Istilah-istilah baru semacam “Islam Nusantara” bukankah
malah semakin me-lenyap-kan rasa “kaki terantuk batu, mata pun turut menangis”
pada umat islam di masa-masa yang akan datang. Kita saat ini masih dapat melihat islam dan umatnya diseluruh bagian
dunia sebagai bagian dari kesatuan tubuh yang utuh. Umat islam diseluruh dunia
menangis dan membela ketika umat islam di wilayah Palestina mendapat perlakuan
yang buruk dari tentara Israel. Pun begitu, semua umat islam membela ketika umat islam Myanmar mendapat
perlakuan buruk serupa dari pemerintahan militernya, hal itupun terjadi di Muslim Uighur Cina dan
semua umat-pun serta-merta mengutuk tindakan buruk semacam itu.
Namun, ketika pada masa generasi-generasi
mendatang yang melihat istilah “peng-kotak-kotak-an islam” tentunya akan mengurasi
rasa satu tubuh dalam ke-islam-an itu sendiri. Setelah sebelumnya; engkau yang
bersayahadat bahwa tidak ada Tuhan selain Allah dan nabi Muhammad adalah
Rasul-Nya dan engkau yang mau mengerjakan lima rukun islam dan percaya pada
enam rukun iman, Al-quran dan Hadis Nabi Muhammad adalah pegangan hidupmu, maka
engkau adalah saudaraku dan aku adalah saudara-mu. kita satu tubuh dalam islam.
Maka saat itu dapat pula berubah engkau dan aku sama-sama islam, namun kita
berbeda konsep dan pemikiran (bahkan budaya) oleh karena itu kita berbeda.
Tentunya hal ini dapat men-degradasi persatuan umat islam itu sendiri pada
masa-masa yang akan datang.
Akan timbul pemikiran saling menyalahkan karena
dianggap umat-umat yang mengalami kesulitan dan terus berkonflik tersebut
bukanlah bagian dari “umat kita”, islam bukan lagi merupakan satu tubuh yang
padu melainkan terpecah-pecah dengan umatnya masing-masing dan islam versinya
sendiri-sendiri. Hal ini sangat mengerikan bagi persatuan umat islam di
masa yang akan datang, dan ngerinya! Hal ini dimulai pada saat ini (tahun 2015)
ketika peringatan Nuzulul Quran di istana negara men’dendangkan’ Qori Qur’an
dengan langgam Jawa. Mungkin di masa-masa mendatang ada pula Qoriah yang
men’dendangkan’ Al Qur’an dengan irama dangdut karena dinilai dangdut menjadi
budaya bangsa yang menjadi ciri khas dari Islam Nusantara ini. Betapa ngerinya.

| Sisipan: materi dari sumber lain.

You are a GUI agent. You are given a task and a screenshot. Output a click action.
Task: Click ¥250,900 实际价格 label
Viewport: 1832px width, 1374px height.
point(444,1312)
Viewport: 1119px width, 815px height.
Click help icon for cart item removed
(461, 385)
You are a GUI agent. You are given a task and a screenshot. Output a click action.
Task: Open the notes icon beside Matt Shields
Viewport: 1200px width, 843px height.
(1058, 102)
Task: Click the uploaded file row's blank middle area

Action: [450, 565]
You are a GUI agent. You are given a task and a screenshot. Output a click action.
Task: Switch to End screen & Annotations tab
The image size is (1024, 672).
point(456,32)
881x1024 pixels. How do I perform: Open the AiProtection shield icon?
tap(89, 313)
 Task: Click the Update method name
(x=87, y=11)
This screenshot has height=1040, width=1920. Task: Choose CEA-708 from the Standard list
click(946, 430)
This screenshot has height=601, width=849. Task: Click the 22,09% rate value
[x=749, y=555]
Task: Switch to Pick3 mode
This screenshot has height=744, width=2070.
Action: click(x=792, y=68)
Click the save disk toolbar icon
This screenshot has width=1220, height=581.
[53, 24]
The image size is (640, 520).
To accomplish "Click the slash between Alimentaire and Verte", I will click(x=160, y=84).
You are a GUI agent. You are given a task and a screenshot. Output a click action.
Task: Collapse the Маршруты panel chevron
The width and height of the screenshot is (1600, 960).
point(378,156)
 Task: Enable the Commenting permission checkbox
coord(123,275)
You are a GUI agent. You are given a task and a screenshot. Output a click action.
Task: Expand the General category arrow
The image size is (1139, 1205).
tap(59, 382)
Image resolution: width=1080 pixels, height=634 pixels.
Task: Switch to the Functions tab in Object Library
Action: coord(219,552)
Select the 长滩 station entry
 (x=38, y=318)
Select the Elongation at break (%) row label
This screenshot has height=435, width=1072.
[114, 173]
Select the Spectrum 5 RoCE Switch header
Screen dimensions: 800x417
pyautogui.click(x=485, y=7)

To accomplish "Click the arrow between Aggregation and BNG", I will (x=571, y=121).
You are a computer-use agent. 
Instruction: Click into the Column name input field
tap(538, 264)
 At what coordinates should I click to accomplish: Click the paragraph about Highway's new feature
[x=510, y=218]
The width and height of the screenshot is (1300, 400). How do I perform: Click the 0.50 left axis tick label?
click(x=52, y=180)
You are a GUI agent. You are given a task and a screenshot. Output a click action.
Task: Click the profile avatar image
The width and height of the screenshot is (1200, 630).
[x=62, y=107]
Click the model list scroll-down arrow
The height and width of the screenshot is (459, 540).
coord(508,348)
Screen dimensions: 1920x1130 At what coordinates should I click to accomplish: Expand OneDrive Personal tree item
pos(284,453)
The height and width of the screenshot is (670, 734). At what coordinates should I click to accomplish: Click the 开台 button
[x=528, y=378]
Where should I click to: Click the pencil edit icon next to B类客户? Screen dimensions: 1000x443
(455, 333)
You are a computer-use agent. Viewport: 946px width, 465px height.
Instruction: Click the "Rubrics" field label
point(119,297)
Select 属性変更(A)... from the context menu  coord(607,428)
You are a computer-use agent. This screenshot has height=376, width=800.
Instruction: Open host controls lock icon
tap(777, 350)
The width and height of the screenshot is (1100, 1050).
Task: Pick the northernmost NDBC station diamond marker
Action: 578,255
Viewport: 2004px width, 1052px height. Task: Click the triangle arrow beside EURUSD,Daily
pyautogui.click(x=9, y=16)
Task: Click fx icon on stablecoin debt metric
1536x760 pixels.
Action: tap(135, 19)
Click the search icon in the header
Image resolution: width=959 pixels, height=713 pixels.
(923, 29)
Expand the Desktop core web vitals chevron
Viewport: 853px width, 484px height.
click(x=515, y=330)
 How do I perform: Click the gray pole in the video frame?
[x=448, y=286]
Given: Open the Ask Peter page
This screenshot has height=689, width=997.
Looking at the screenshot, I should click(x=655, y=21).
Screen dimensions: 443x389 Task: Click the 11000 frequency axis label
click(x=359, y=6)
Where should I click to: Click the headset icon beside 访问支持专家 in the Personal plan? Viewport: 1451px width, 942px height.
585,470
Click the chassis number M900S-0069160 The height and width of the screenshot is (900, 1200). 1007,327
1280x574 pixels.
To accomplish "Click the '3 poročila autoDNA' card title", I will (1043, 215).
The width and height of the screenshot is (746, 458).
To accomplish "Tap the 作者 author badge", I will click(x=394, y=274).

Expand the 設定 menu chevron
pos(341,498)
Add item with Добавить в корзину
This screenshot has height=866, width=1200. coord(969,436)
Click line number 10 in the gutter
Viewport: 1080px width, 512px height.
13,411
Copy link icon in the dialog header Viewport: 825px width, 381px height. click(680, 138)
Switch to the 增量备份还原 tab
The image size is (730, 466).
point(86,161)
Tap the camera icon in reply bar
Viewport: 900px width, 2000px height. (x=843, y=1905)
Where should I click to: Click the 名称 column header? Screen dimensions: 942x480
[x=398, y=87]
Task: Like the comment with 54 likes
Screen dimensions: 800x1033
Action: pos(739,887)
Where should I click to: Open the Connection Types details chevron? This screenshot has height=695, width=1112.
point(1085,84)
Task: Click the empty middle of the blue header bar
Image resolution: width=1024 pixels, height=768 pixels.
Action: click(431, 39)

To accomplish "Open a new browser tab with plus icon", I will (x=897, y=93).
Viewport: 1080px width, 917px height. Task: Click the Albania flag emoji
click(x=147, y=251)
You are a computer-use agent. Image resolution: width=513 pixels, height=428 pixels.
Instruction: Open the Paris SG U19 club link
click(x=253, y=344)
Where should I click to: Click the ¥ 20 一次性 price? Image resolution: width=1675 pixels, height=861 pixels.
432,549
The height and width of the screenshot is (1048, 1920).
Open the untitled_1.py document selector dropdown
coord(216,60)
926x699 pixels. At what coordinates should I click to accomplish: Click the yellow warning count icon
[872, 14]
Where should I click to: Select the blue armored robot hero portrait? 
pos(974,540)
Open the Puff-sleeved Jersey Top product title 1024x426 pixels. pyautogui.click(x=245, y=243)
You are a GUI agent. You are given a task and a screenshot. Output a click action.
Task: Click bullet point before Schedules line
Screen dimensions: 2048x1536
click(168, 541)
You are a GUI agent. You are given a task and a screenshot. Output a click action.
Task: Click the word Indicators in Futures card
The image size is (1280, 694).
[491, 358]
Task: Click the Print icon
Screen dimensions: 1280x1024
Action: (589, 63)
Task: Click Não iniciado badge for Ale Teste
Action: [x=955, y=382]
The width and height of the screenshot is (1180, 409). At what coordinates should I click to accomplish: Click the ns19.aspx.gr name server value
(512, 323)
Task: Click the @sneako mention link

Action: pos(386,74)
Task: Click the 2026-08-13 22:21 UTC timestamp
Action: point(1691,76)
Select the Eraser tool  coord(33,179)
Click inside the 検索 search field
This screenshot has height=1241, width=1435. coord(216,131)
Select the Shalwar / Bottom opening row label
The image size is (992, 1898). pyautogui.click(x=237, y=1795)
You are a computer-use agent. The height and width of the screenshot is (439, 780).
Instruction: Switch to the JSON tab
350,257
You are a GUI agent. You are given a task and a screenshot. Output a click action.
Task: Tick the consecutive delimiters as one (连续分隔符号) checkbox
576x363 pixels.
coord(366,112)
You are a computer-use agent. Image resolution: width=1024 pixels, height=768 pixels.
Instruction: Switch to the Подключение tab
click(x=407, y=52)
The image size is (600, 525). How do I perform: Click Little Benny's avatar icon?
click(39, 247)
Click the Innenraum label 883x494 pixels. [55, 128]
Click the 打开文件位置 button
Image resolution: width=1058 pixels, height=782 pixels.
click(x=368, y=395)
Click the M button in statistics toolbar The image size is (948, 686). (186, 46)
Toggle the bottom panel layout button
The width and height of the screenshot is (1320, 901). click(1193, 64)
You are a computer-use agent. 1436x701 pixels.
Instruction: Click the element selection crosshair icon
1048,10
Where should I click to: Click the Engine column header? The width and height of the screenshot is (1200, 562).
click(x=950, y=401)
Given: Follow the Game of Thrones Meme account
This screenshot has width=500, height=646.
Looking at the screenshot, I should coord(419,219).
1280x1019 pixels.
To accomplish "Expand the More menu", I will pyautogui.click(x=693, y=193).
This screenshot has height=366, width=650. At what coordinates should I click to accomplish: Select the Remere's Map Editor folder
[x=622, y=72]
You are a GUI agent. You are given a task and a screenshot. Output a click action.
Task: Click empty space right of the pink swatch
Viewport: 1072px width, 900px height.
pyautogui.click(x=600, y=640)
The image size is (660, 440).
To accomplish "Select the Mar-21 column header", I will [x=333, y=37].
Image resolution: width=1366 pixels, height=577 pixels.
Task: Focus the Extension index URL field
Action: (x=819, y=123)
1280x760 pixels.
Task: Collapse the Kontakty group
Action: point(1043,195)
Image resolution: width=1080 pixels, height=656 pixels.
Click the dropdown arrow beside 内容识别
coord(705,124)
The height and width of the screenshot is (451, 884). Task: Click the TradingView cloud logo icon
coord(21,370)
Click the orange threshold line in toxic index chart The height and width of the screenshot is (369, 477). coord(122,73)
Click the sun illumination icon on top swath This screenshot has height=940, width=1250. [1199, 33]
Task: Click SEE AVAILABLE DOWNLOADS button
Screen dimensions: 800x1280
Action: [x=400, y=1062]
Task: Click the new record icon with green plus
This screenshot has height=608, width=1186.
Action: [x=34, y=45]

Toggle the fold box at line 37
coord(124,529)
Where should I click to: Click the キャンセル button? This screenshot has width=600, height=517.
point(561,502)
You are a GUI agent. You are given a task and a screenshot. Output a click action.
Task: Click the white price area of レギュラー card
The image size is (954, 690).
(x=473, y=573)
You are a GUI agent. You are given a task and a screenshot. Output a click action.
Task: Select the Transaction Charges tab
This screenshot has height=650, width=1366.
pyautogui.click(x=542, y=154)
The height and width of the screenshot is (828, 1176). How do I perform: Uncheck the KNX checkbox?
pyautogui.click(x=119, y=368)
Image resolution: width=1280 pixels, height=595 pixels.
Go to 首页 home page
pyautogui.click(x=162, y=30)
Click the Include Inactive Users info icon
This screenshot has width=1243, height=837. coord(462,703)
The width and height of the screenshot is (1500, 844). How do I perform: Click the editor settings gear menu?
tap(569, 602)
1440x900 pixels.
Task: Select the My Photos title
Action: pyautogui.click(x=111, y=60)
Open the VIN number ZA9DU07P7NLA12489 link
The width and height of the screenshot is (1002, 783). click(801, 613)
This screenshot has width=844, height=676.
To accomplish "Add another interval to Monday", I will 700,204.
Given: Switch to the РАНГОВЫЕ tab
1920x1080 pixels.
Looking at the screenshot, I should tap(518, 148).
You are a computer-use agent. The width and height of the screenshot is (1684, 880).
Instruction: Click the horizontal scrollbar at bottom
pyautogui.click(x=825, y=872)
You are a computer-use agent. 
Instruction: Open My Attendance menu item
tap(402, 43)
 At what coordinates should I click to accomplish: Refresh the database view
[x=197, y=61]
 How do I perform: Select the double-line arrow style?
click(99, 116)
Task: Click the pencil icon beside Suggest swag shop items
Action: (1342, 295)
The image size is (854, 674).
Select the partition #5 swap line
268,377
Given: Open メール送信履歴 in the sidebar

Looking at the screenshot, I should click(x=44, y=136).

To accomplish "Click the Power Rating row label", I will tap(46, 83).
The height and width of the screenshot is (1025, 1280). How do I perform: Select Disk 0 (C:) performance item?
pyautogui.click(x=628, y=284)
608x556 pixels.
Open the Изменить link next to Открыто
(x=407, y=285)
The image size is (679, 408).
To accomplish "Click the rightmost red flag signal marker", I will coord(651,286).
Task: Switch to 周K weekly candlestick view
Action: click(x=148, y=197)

Akhir-akhirnya terjadi resistensi budaya islam yang dianggap menjadi bagian
budaya “Arab” dan enggan untuk digunakan di wilayah nusantara ini. Betapa pada
masa tersebut, islam yang ‘harus mengalah’ dengan adat istiadat atau budaya
regional akhirnya juga akan memecahkan umat islam yang sudah besar ini.
Ketika Hal tersebut terjadi maka sampailah
kepada ucapan Rasullah Muhammad SAW bahwa umat islam akhir zaman seperti buih
di lautan. Memang banyak! tetapi tidak padu dan lemah sehingga mudah
“diombang-ambingkan” oleh musuh-musuh islam yang lebih kuat. Inilah segenap
pemikiran dan kekuatiran penulis mengenai isyu “islam nusantara” ini. penulis juga berharap
bahwa umat-umat islam di Indonesia dapat “menasehati dan saling menjaga dalam
kebaikan” antara sesama umat islam, khususnya bagi umat salah satu organisasi
kegamaan terbesar di Indonesia yang mengangkat isyu “islam nusantara” ini dalam
Muktamarnya. Menurut pandangan pribadi penulis, memang lebih baik jika TIDAK menggunakan
istilah-istilah baru semacam “islam nusantara”, penulis berpendapat alangkah lebih baik-nya jika menggunakan istilah islam (saja) atau islam sebagai agama Rahmatan
Lil Alamin yang istilah tersebut dapat ditemukan di Al-Quran yang menjadi “pegangan”
bagi semua umat islam di seluruh dunia.